| EXERCISE DIRECTIONS |
Return each line of the items below as a JSON list of strings, one string per line, leaving out any blank lines.

| INFORMATION SHOWN |
--------------------------------------------------
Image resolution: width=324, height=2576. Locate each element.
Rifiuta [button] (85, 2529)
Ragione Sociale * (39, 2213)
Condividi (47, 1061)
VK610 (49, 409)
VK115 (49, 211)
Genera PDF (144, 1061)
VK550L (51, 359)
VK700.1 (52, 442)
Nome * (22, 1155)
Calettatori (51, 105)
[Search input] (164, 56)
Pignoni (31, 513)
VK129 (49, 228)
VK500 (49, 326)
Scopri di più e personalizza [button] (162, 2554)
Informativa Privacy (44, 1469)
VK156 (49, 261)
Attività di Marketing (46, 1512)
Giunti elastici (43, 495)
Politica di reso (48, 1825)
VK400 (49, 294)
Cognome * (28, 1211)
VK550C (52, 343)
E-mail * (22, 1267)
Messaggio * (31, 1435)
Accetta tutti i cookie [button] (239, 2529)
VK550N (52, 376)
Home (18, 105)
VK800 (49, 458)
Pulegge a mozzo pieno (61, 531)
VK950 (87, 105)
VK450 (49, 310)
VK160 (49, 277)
--------------------------------------------------
| CORRECT RESPONSE |
[
  "Image resolution: width=324, height=2576. Locate each element.",
  "Rifiuta [button] (85, 2529)",
  "Ragione Sociale * (39, 2213)",
  "Condividi (47, 1061)",
  "VK610 (49, 409)",
  "VK115 (49, 211)",
  "Genera PDF (144, 1061)",
  "VK550L (51, 359)",
  "VK700.1 (52, 442)",
  "Nome * (22, 1155)",
  "Calettatori (51, 105)",
  "[Search input] (164, 56)",
  "Pignoni (31, 513)",
  "VK129 (49, 228)",
  "VK500 (49, 326)",
  "Scopri di più e personalizza [button] (162, 2554)",
  "Informativa Privacy (44, 1469)",
  "VK156 (49, 261)",
  "Attività di Marketing (46, 1512)",
  "Giunti elastici (43, 495)",
  "Politica di reso (48, 1825)",
  "VK400 (49, 294)",
  "Cognome * (28, 1211)",
  "VK550C (52, 343)",
  "E-mail * (22, 1267)",
  "Messaggio * (31, 1435)",
  "Accetta tutti i cookie [button] (239, 2529)",
  "VK550N (52, 376)",
  "Home (18, 105)",
  "VK800 (49, 458)",
  "Pulegge a mozzo pieno (61, 531)",
  "VK950 (87, 105)",
  "VK450 (49, 310)",
  "VK160 (49, 277)"
]